Biocompatibility of the nanocomposite hydrogel

The cytotoxicity and biocompatibility of biological materials should always be tested. We measured cell proliferation using the Cell Counting Kit-8 (CCK-8) assay, which indirectly reflects the cytotoxicity of biomaterials. We also used live/dead cell staining technology to stain and visually observe and count the dead cells. The cytotoxicity of the nanoparticles and nanocomposite hydrogels was examined. To mimic the application of the hydrogel, MSCs were selected as experimental cells and various concentrations of the biomaterials in MSC cultures were examined. The concentrations of the nanoparticles ranged from 10 to 1000 μg/ml, whereas the nanocomposite hydrogel ranged from 50 to 1600 μg/ml. After culturing for 48 h, the activity of the MSCs was measured using the CCK-8 assay. Using a series of MSC cultures treated with nanoparticles, the OD values of the experimental and control groups were not significantly different. Therefore, the nanoparticles exhibited no apparent cytotoxicity at the tested concentrations [Fig. S7(a)]. Furthermore, in a series of MSC cultures exposed to nanocomposite hydrogels, the OD values of the experimental and control groups were also similar [Fig. S7(b)]. Therefore, the nanocomposite hydrogels exhibited good biocompatibility and can be safely injected in vivo.

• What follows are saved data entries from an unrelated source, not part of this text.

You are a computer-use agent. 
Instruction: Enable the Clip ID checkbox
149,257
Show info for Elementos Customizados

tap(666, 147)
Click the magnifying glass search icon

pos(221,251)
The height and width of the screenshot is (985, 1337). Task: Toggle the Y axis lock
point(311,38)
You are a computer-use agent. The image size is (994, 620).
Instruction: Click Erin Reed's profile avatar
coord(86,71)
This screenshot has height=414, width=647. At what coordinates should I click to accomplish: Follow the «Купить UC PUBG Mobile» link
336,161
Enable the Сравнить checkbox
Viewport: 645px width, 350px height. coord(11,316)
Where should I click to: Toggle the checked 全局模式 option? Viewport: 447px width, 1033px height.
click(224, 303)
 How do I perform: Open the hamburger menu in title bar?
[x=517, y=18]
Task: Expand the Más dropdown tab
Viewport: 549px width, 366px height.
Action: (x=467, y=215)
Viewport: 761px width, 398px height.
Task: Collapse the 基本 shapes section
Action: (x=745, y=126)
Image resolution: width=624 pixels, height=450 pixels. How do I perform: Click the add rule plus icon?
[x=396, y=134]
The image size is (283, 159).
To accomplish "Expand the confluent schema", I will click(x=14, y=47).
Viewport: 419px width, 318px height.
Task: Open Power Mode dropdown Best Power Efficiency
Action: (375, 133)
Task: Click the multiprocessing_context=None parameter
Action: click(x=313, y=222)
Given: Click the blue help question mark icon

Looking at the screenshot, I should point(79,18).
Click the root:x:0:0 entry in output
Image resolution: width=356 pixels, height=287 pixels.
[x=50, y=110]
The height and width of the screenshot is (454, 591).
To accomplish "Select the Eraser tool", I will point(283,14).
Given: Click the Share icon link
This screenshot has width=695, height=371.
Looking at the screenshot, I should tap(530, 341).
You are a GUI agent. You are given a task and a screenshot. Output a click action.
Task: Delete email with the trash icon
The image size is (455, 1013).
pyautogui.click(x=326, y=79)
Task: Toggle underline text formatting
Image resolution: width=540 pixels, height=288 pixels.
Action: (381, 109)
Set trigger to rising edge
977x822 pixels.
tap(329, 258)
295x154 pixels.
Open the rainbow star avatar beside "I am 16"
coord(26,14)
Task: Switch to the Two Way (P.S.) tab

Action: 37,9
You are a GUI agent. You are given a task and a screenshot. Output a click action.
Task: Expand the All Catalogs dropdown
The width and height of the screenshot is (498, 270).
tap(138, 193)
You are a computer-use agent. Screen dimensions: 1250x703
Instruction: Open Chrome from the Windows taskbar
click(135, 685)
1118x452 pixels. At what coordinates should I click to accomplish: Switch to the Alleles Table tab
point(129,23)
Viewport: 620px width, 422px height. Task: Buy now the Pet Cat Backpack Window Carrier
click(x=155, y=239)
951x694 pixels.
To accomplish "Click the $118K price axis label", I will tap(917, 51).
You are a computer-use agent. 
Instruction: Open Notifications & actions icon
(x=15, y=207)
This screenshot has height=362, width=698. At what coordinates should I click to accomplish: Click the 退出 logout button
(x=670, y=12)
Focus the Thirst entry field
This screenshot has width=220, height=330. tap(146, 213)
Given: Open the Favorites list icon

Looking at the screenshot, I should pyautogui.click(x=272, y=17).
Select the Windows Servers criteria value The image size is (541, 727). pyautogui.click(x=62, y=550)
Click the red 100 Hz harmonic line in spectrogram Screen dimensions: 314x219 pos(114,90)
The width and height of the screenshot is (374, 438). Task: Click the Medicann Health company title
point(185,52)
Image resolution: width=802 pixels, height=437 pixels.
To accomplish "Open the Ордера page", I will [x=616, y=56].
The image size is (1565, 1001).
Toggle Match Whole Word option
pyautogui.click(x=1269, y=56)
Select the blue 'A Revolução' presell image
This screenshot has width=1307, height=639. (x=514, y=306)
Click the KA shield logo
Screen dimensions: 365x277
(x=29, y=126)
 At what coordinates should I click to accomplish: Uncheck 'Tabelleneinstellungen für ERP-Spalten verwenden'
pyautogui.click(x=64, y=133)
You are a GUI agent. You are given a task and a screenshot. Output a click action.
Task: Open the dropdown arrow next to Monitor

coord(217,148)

Biological effects of nanocomposite hydrogels for the treatment of ONFH

The nanocomposite hydrogels were designed to regulate Bcl-2 and PPARγ in order to inhibit apoptosis and adipogenic differentiation of stem cells, respectively. Western blot analysis was used to assess the expression of the two target proteins in stem cells following exposure to the nanocomposite hydrogel. Flow cytometry was used to detect apoptosis associated with the nanocomposite hydrogel. The inhibitory effect of the nanocomposite hydrogel on adipogenic differentiation of stem cells was examined using a triglyceride kit.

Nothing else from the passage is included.